Is Internet Radio The Sacrificial Lamb In Digital Music War?
The clash was set up in March, when the Copyright Royalty Board (CRB), part of the Library of Congress, almost tripled royalty rates -- and also made them retroactive. It also added an annual $500 fee per station or channel. The new fee proposal was submitted by SoundExchange, an industry group.
The clash was assured on Wednesday, when the D.C. Circuit Court of Appeals chose not to act on an appeal of the new rate structure (it denied an emergency stay).
There are two measures before Congress, S1353 and HR 2060, which would roll back the fees. Neither measure has seen legislative action. However, the Washington Post reports that members of Congress organized a meeting of SoundExchange and internet broadcasters yesterday. At that meeting, SoundExchange "offered an annual fee cap of $50,000."
Let's put the $50,000 into perspective. The world's three major copyright holders' groups "collectively charge terrestrial broadcast radio stations $972 per year per station for the rights to broadcast exactly the same music to an equivalent or larger audience." And the NY Times reported in 2004 that MTV "does not pay (royalties) for video clips from independent producers."
This concession also begs the question: how does SoundExchange have the right to negotiate fees approved by the CRB? Is the Copyright Royalty Board merely a rubber stamp for record labels?
The CRB is a new entity -- enabled by the Copyright Royalty and Distribution Reform Act of 2004 (P.L. 108-419) and finetuned by the Copyright Royalty Judges Program Technical Corrections Act (P.L. 109-303).
Enabling legislation for the CRB was sponsored by Rep.
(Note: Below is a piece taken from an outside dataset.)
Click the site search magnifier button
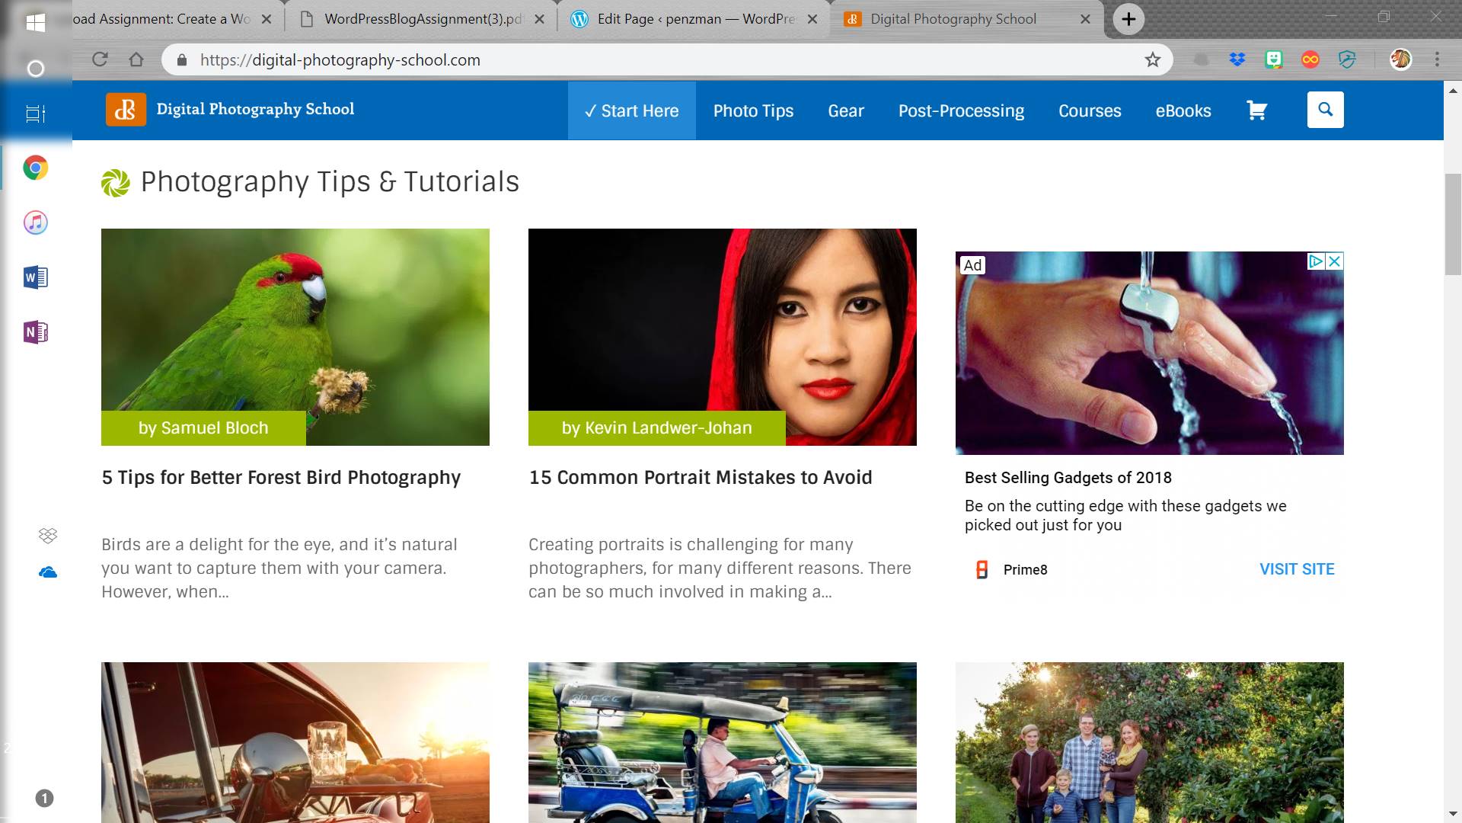(1325, 110)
Lamar Smith (R-TX) with two co-sponsors: Rep Howard Berman (D-CA) and Rep John Conyers, Jr. (D-MI). Smith's 2004 re-election bid was underwritten by Clear Channel Communications, Sony Corp of America, Time Warner and Viacom Inc. He also introduced controversial Digital Millennium Copyright Act legislation in April 2006.
As Wired reported in the spring, this is a major bottomline hit for most internet radio:
In the old, percentage-based fee system, webcasters paid SoundExchange -- the Recording Industry Association of America-associated organization that pushed the Copyright Royalty Board to adopt the new rates -- between 6 percent and 12 percent of their revenue, depending on audience reach...
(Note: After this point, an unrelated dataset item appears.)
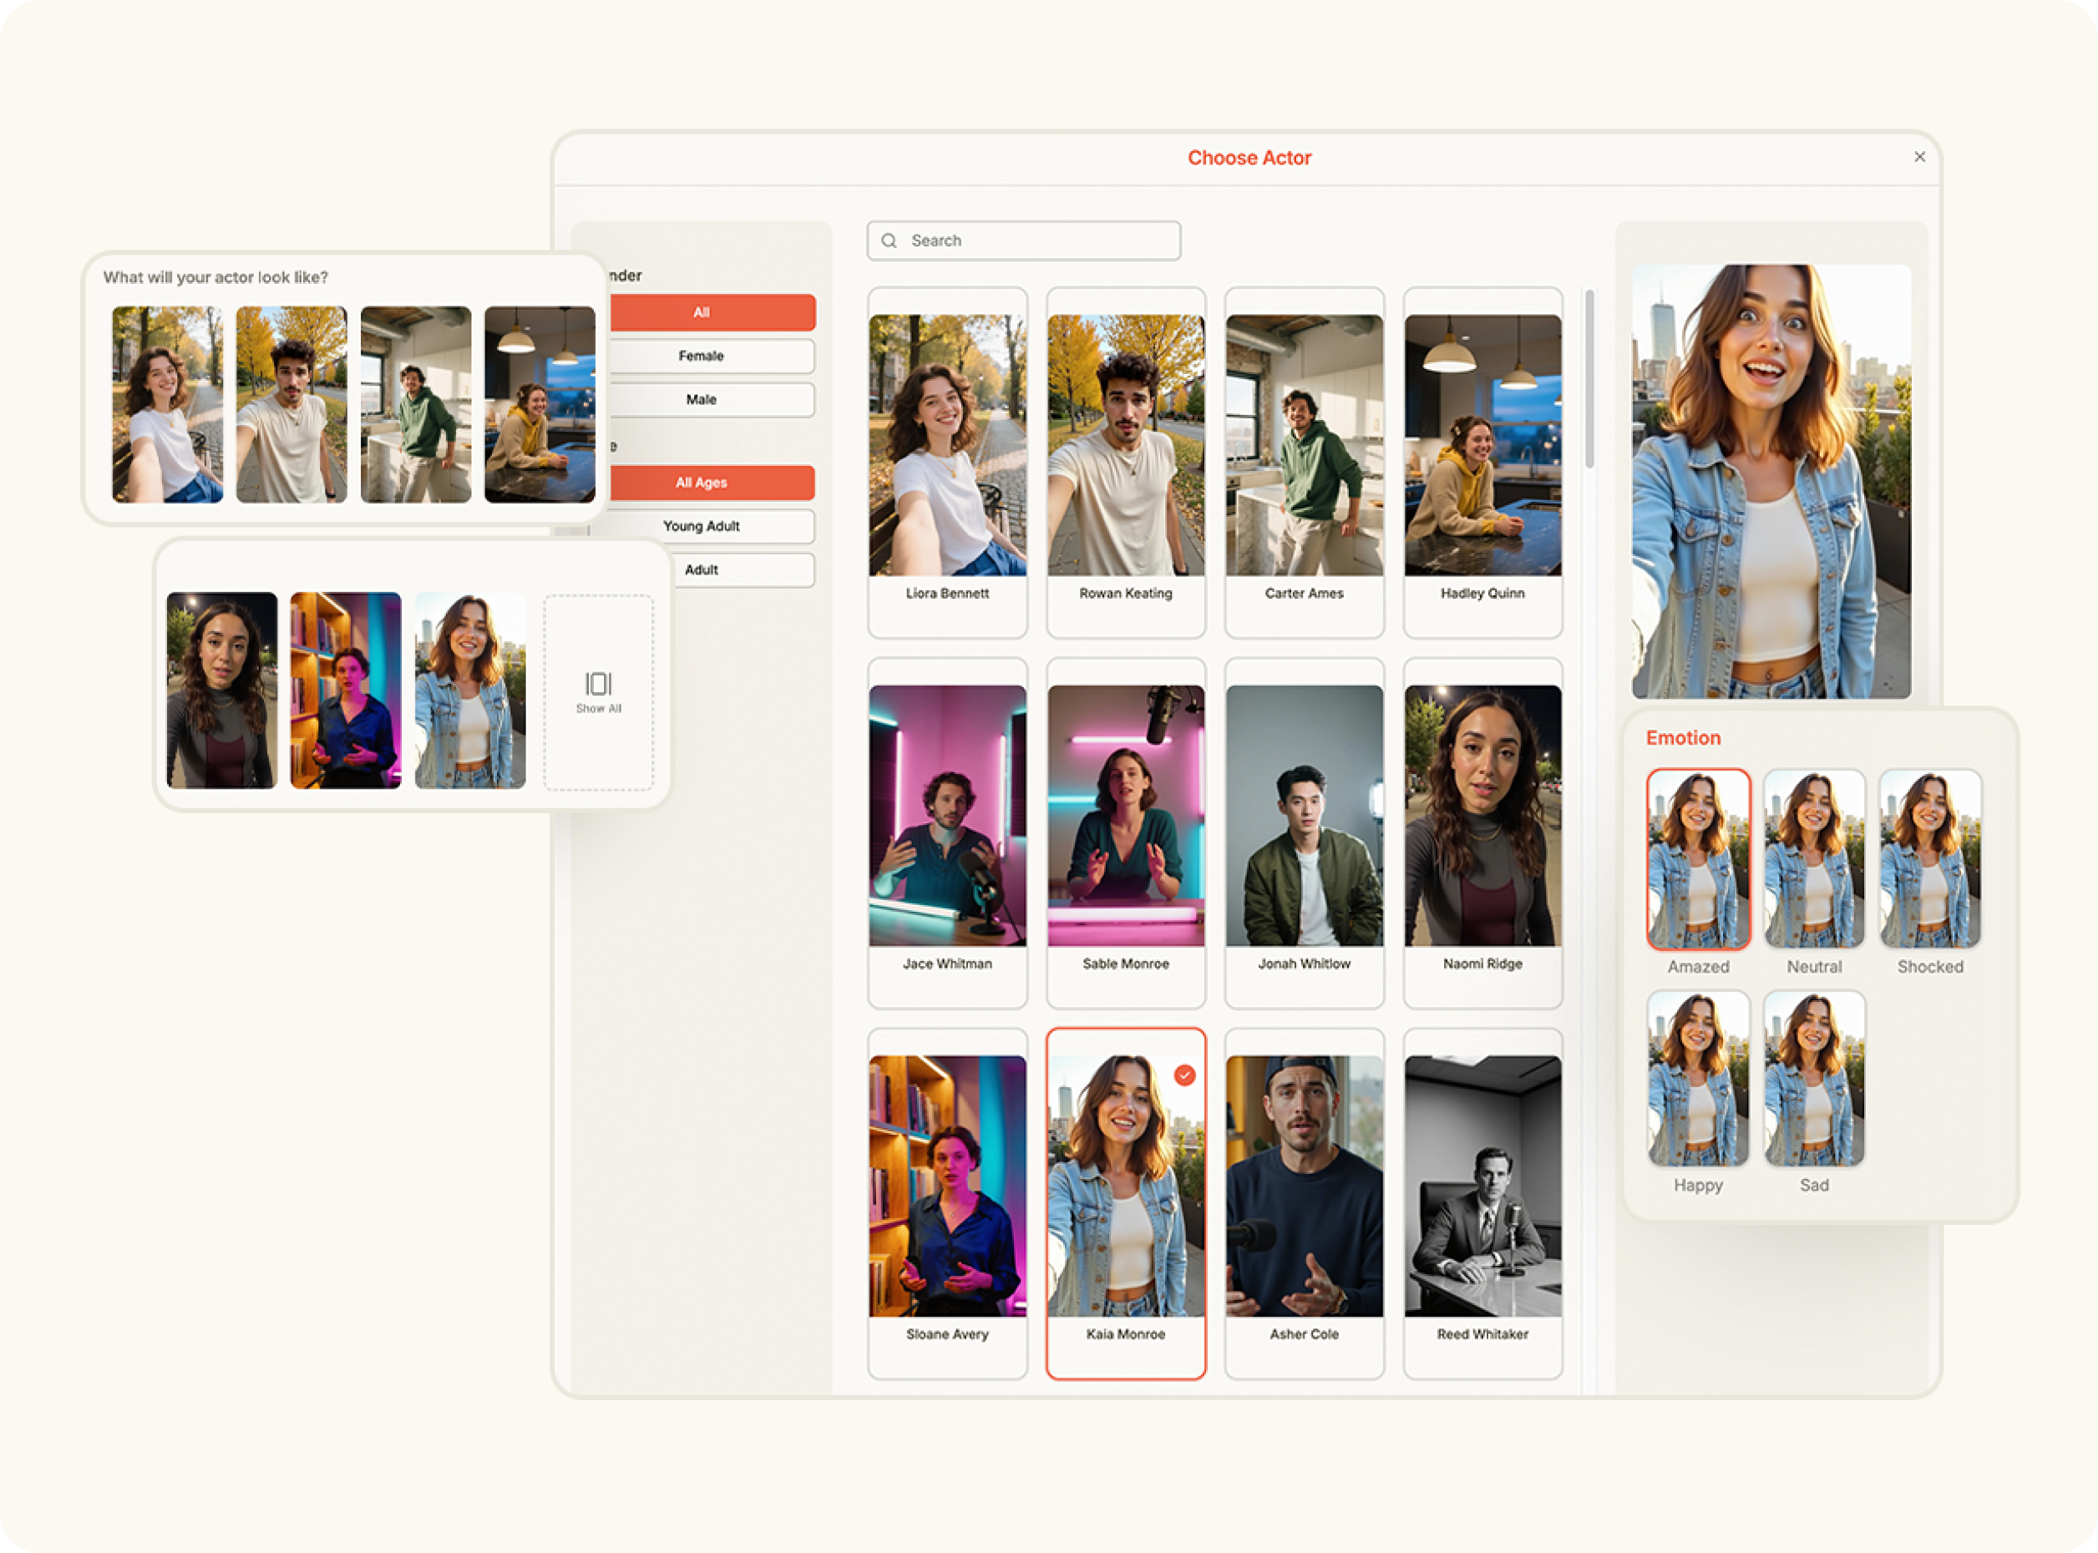Type in the actor Search field
2098x1553 pixels.
click(1034, 241)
If Pandora has to pay the annual $500 minimum for each channel, Hanson said, its sound-recording royalty bill for 2006 alone would be capped at about $2 billion (based on the service's 300 million registered users, each of whom gets to create up to 100 unique channels).
The tactic -- use legislation or lawsuits or regulatory power or political connections to thwart competition -- is an age-old one. Think VCR versus Hollywood. The television industry objected to the VCR because it meant mere mortals could record TV shows and watch them over and over again -- or at some other time than the regularly scheduled broadcast -- or (horrors!) fast-forward through commercials. Sony took the case to the US Supreme Court, which ruled in 1984 (5-4) that such recordings were "fair use."
The RIAA is doing something similar today with its controversial suits against teenagers accused of downloading music illegally.
In many ways, the actions of the record labels are like the proverbial Dutch boy with his finger in the dike. It's a stop-gap measure. Eventually, the labels will be forced to make peace with the age of digital music. Until then, expect more legal and regulatory maneuvers.
But don't count on hearing about them from the "radio" that is your computer, if the station also plays music.